# Descriptive Statistics

In [None]:
import numpy as np
import pandas as pd
from functools import reduce
import matplotlib.pyplot as plt
%matplotlib inline

## Arithmetic mean
## $$ \mathbf{\mu_{x}} = E[X] = \frac{x_{1} + x_{2} ... x_{N}}{N}$$

In [None]:
# A sequence of 1M normally distributed numbers
X = np.random.normal(loc=0.25, scale=0.10, size=(1000000,))
_ = plt.hist(X, bins=50)

In [None]:
print(X.mean())

In [None]:
print(X.std())

## Why is this important?

In [None]:
from scipy.stats import probplot

In [None]:
probplot(X, (0.25, 10), plot=plt)

In [None]:
Y = np.random.poisson(size=(1000000,))
probplot(Y, (Y.mean(), Y.std()), plot=plt)
plt.figure()
_ = plt.hist(Y, bins=50)

## Mean as a function of the means of parts
1. ### Divide $X$ into $k$ equal-sized partitions, $\{p_{1}, p_{2}, p_{3} ... p_{k}\}$, where size of each partition is $n$
2. ### Then $E[X]$ is defined as the mean of the means of each partition, i.e.
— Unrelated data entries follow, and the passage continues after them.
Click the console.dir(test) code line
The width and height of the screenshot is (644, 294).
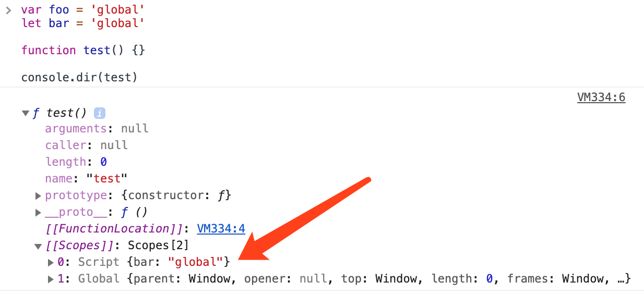click(x=79, y=77)
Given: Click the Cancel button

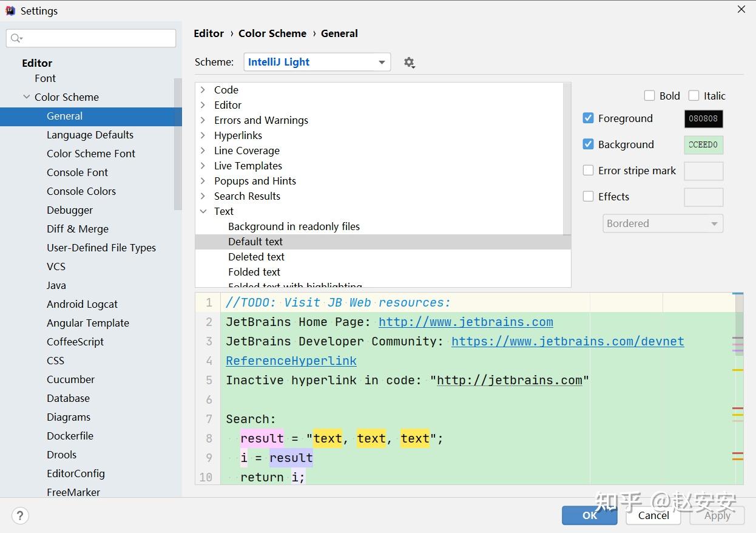Looking at the screenshot, I should pos(653,515).

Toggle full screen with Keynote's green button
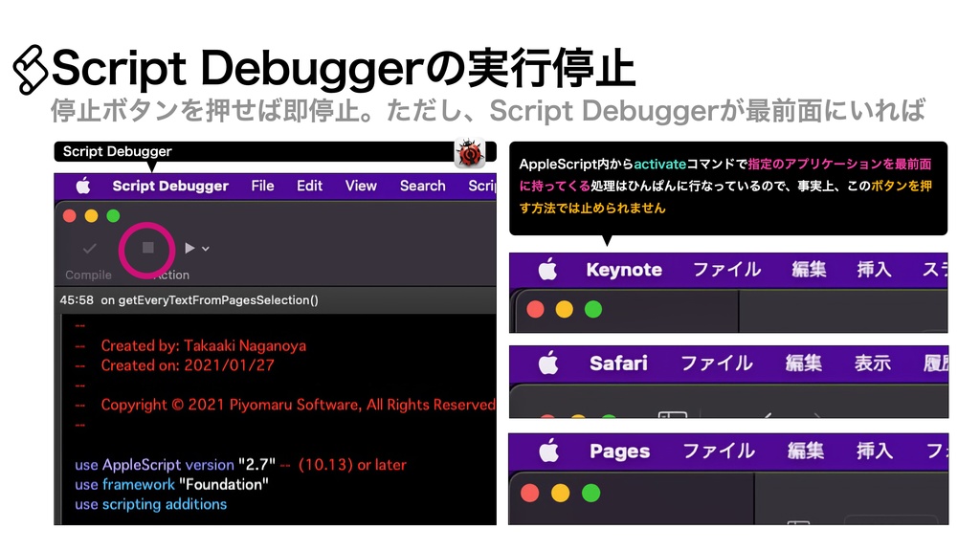[593, 309]
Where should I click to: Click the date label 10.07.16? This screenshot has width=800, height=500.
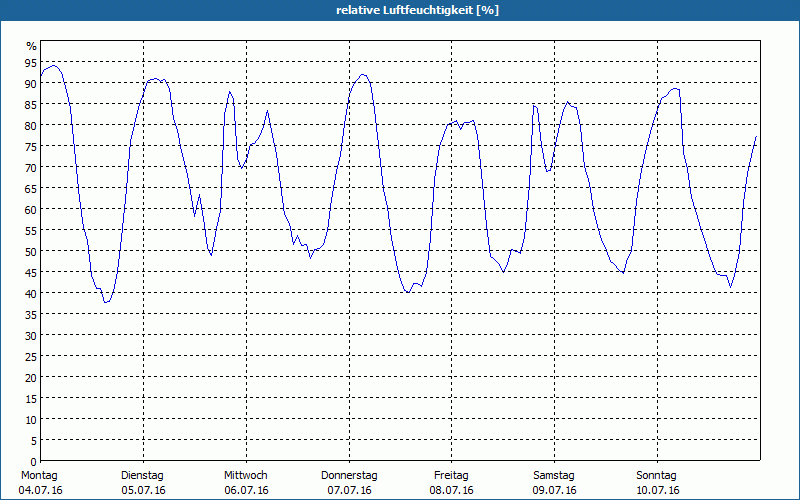pos(657,490)
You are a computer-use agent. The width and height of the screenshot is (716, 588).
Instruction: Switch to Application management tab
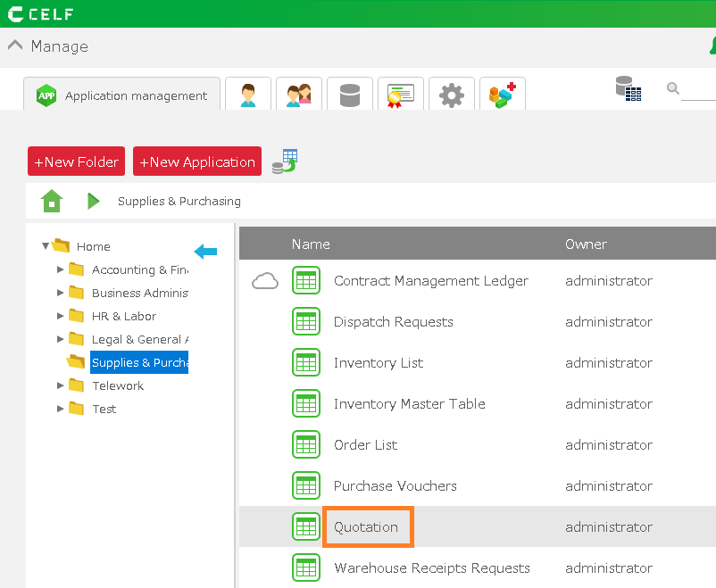click(121, 95)
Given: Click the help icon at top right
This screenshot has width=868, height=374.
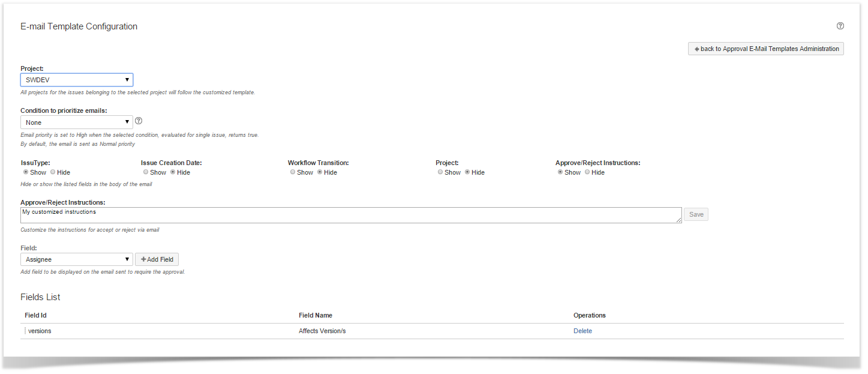Looking at the screenshot, I should click(840, 26).
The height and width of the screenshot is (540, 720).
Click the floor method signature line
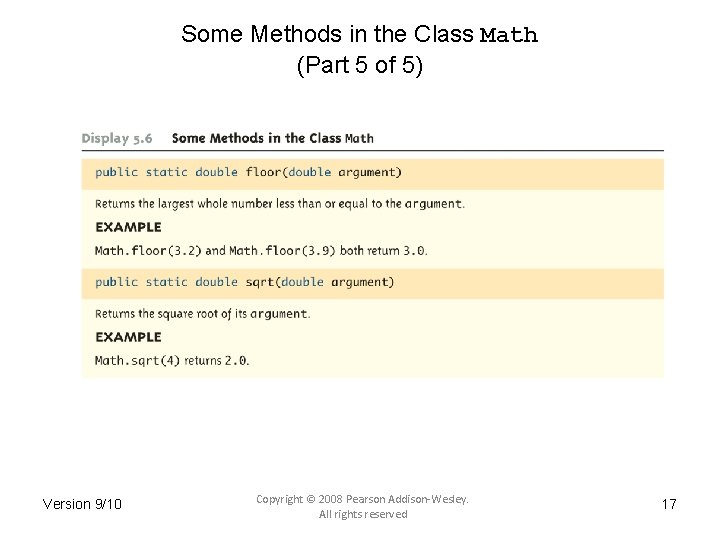248,172
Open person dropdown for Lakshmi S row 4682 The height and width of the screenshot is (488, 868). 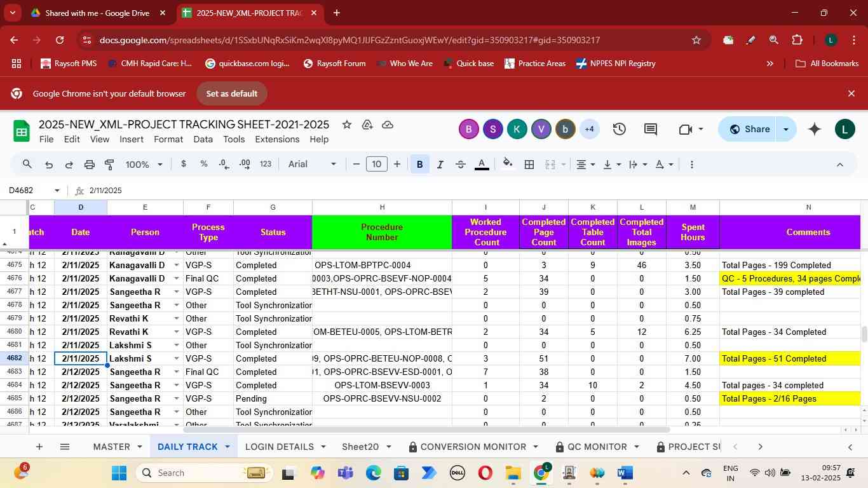[x=176, y=359]
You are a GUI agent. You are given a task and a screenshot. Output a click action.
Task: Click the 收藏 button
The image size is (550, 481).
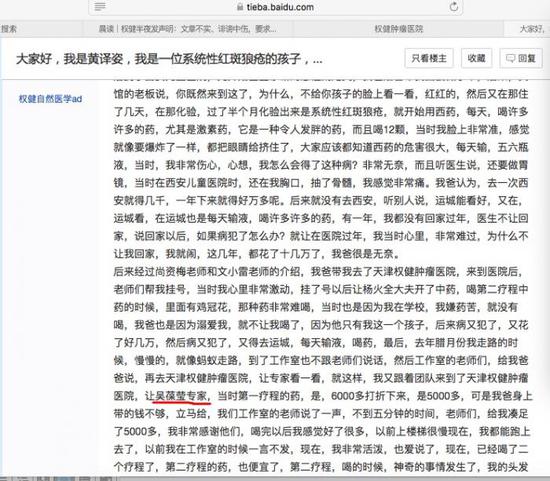click(476, 58)
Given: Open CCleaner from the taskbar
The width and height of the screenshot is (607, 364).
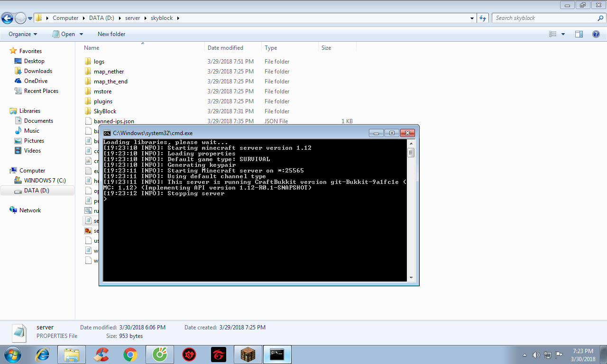Looking at the screenshot, I should 101,355.
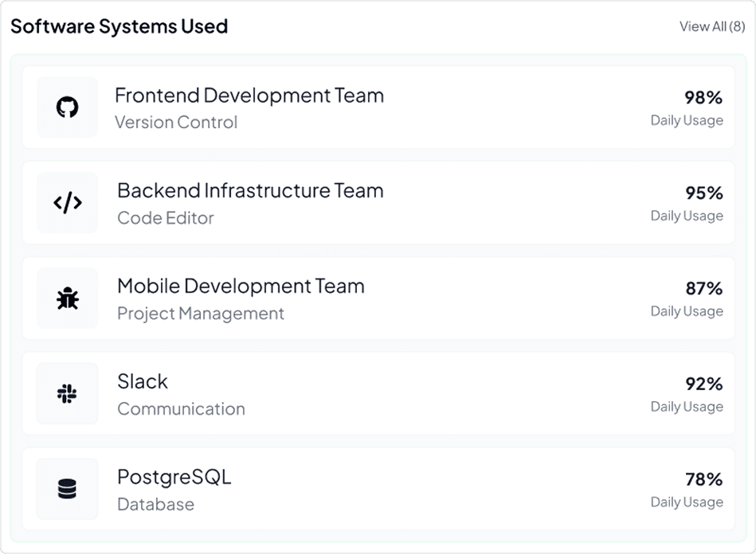756x554 pixels.
Task: Click the code brackets icon
Action: [x=68, y=203]
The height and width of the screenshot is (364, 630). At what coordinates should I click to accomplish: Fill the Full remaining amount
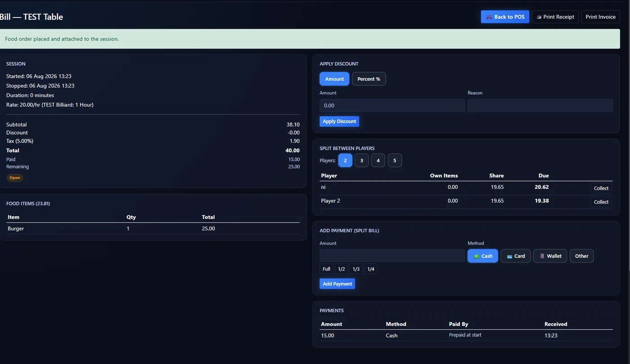[x=326, y=269]
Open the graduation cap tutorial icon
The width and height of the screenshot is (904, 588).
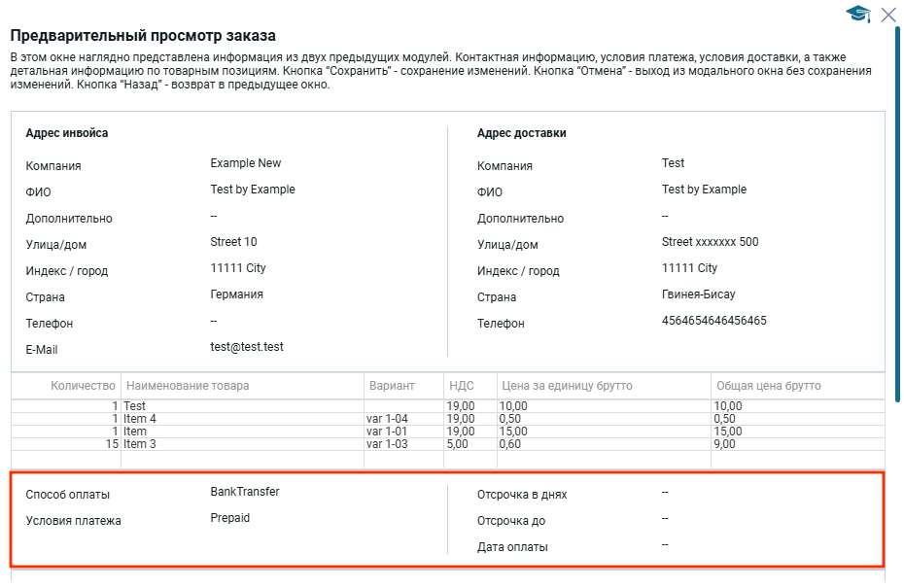[x=857, y=14]
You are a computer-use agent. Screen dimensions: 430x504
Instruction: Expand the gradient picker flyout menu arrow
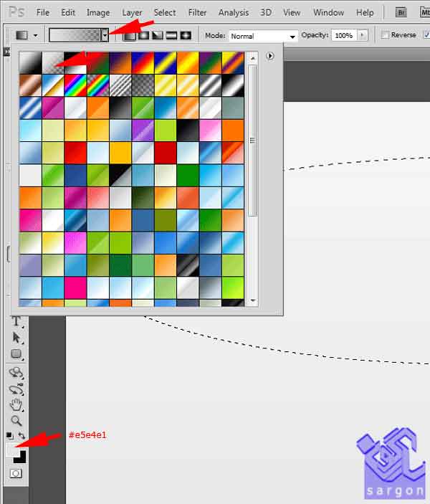[x=270, y=56]
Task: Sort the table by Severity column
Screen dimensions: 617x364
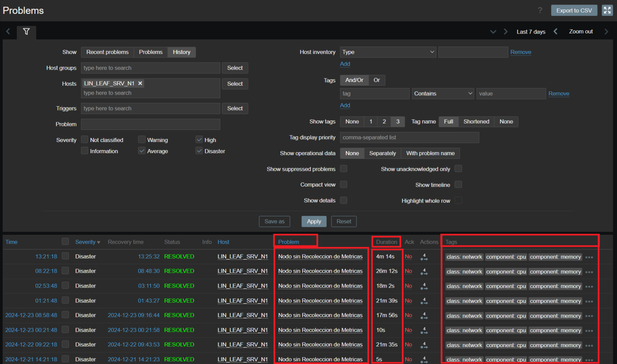Action: [85, 242]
$$ E[X] = \frac{E[p_{1}] + E[p_{2}] ... E[p_{k}]}{k} $$

$$ \therefore E[X] = \frac{\frac{p_{1}}{n} + \frac{p_{2}}{n} ... \frac{p_{k}}{n}}{k} $$

$$ \therefore E[X] = \frac{p_{1} + p_{2} ... p_{k}}{nk} $$

In [None]:
k = 1000

In [None]:
partitions = np.split(X, k)

In [None]:
meanMap = map(np.mean, partitions)

In [None]:
meanReduce = reduce(lambda x, y: x + y, meanMap) / k
print(meanReduce)

In [None]:
# Simpler implementation from the second example:

In [None]:
meanMap = map(np.sum, partitions)
meanReduce = reduce(lambda x, y: x + y, meanMap) / X.shape[0]
print(meanReduce)

## Exercise: Find the mean of the sequence $Z$ below.
## Use three different partition sizes, and check if the result changes
## Is it a Gaussian distribution?

In [None]:
Z = np.random.beta(2, 5, size=(1000000,))

In [None]:
# enter code here

## Mode & Median

### Median - midpoint of a _sorted_ sequence of values

In [None]:
np.median(Z)

In [None]:
middle = int(Z.shape[0] / 2)
sort_z = np.sort(Z)
left = sort_z[:middle]
right = sort_z[middle:]

median = (left[-1] + right[0]) / 2
print(median)

### Mode - the most frequently occuring value

In [None]:
from collections import Counter
counter = Counter(['apple', 'orange', 'banana', 'apple', 'apple', 'orange', 'banana', 'orange', 'banana', 'apple'])
counter

In [None]:
counter.most_common(1)

In [None]:
df = pd.read_csv('data/hwg.csv')
df.head()

In [None]:
df['Gender'].mode()

In [None]:
df['Gender'].value_counts()

## Variance and Standard Deviation
## $$ V[X] = E[(X - \mu)^2]$$
### where
## $$ \mu = E[X] $$

### The arithmetic mean is a linear operator, thus,
## $$ V = E[(X - \mu)^2]$$
## $$ \therefore V = E[X^2 - 2X\mu + \mu^2] $$
## $$ \therefore V = E[X^2] - 2E[X]\mu + \mu^2 $$
## $$ \therefore V = E[X^2] - 2\mu^2 + \mu^2 $$
## $$ \therefore V = E[X^2] - \mu^2 $$

In [None]:
mu = meanReduce

In [None]:
mu_sq = meanReduce ** 2

## Exercise: Calculate the variance of $\mathbf{x}$
### Hint: Use the following function to square the elements in a sequence:

In [None]:
def square_sequence(x):
    return [i ** 2 for i in x]

In [None]:
# enter code here

In [None]:
print(X.var())

## Exercise: Normalize the following dataset 
### Step 1: Centering - subtract the mean of each column from that column
### Step 2: Scaling - Divide the centered values of each column by the standard deviation of that column
### Hint: use the `np.mean` and `np.var` (or `np.std`) functions

In [None]:
df = pd.read_csv('data/hwg.csv')
X = df
df.head()

In [None]:
# enter code here